Par un jugement n° 2305137 du 31 octobre 2024, le tribunal administratif de Lille a annulé l'arrêté attaqué et a enjoint au préfet du Nord de délivrer à M. C... un titre de séjour portant la mention " vie privée et familiale " dans un délai d'un mois.
Procédure devant la cour :
Par une requête, enregistrée le 29 novembre 2024, le préfet du Nord demande à la cour :
1°) d'annuler ce jugement ;
2°) de rejeter la demande présentée par M. C... devant le tribunal administratif de Lille.
Il soutient que :
- les ressortissants marocains ne peuvent utilement se prévaloir des dispositions de l'article L. 435-1 du code de l'entrée et du séjour des étrangers et du droit d'asile pour obtenir la délivrance d'un titre de séjour " salarié ", laquelle est régie de manière exclusive par les stipulations de l'accord franco-marocain du 9 octobre 1987 ; M. C... ne remplit aucune des conditions de délivrance d'un titre de séjour, sur le fondement de ces stipulations ou à titre exceptionnel, dès lors qu'il ne présente aucun contrat visé par les autorités compétentes, qu'il ne détient pas de visa de long séjour et qu'il a fait usage de faux documents pour obtenir un contrat de travail ; c'est, dès lors, à tort que les premiers juges se sont fondés sur le moyen tiré de la méconnaissance des dispositions de l'article L. 435-1 du code de l'entrée et du séjour des étrangers et du droit d'asile pour prononcer l'annulation de l'arrêté attaqué ;
- aucun des autres moyens soulevés par M. C... n'est fondé.

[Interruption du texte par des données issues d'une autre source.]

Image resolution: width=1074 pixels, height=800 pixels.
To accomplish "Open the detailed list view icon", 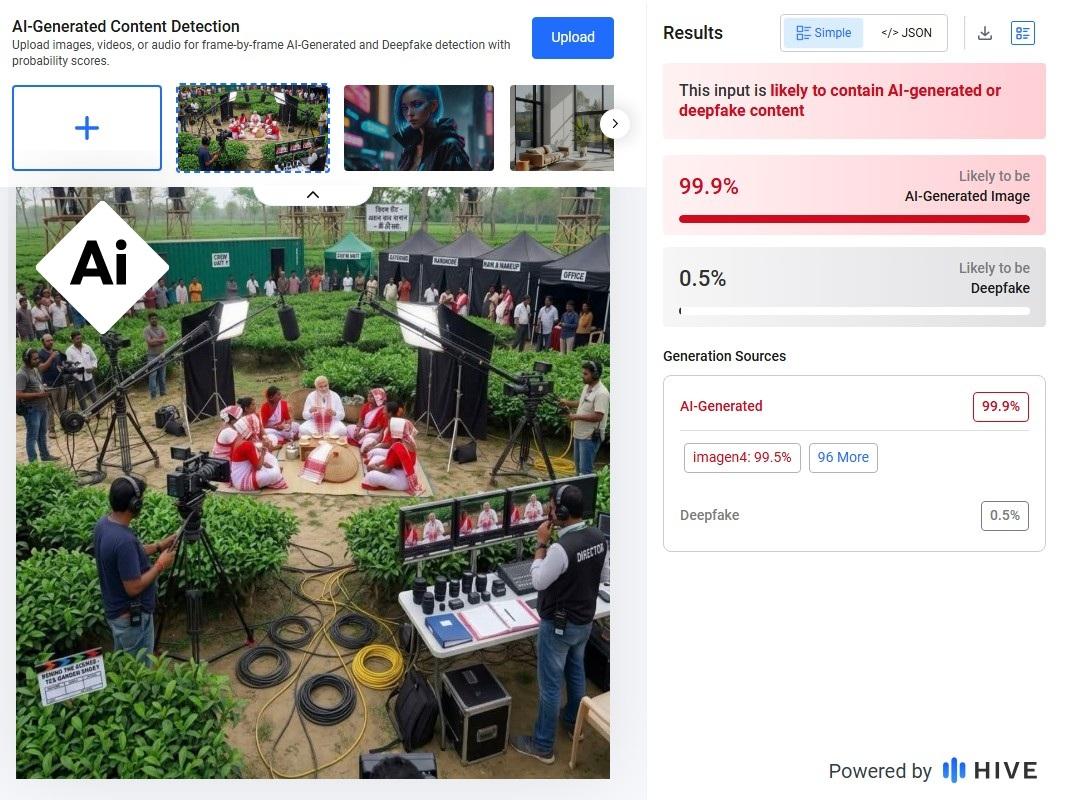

Par un mémoire en défense, enregistré le 12 février 2025, M. C..., représenté par Me Navy, conclut :
1°) à titre principal, au rejet de la requête du préfet du Nord ;
2°) à titre subsidiaire, à l'annulation de l'arrêté du préfet du Nord en date du 5 juin 2023 et à ce qu'il soit enjoint à ce préfet de délivrer le titre de séjour qu'il sollicite ou de procéder à un réexamen de sa situation, sous astreinte de 155 euros par jour de retard, et de lui délivrer une autorisation provisoire de séjour l'autorisant à travailler ;
3°) à ce qu'il soit mis à la charge de l'État une somme de 1 500 euros au titre des articles L. 761-1 du code de justice administrative et 37 de la loi du 10 juillet 1991.
Il soutient que :
- la décision portant refus de délivrance d'un titre de séjour est insuffisamment motivée ;
- elle méconnaît les dispositions de l'article L. 435-1 du code de l'entrée et du séjour des étrangers et du droit d'asile et est entachée d'un défaut d'examen complet et sérieux de sa situation ainsi que d'une erreur manifeste d'appréciation ;
- elle méconnaît les stipulations de l'article 8 de la convention européenne de sauvegarde des droits de l'homme et des libertés fondamentales ;
- la décision portant obligation de quitter le territoire français est insuffisamment motivée ;
- elle méconnaît les stipulations de l'article 8 de la convention européenne de sauvegarde des droits de l'homme et des libertés fondamentales ;
- la décision relative au délai de départ volontaire est illégale par voie de conséquence de l'illégalité de la décision portant obligation de quitter le territoire français ;
- la décision fixant le pays de destination est illégale par voie de conséquence de l'illégalité de la décision portant obligation de quitter le territoire français ;
- la décision portant interdiction de retour sur le territoire français d'une durée de deux ans est insuffisamment motivée ;
- elle est illégale par voie de conséquence de l'illégalité de la décision portant obligation de quitter le territoire français ;
- elle est entachée d'une erreur manifeste d'appréciation.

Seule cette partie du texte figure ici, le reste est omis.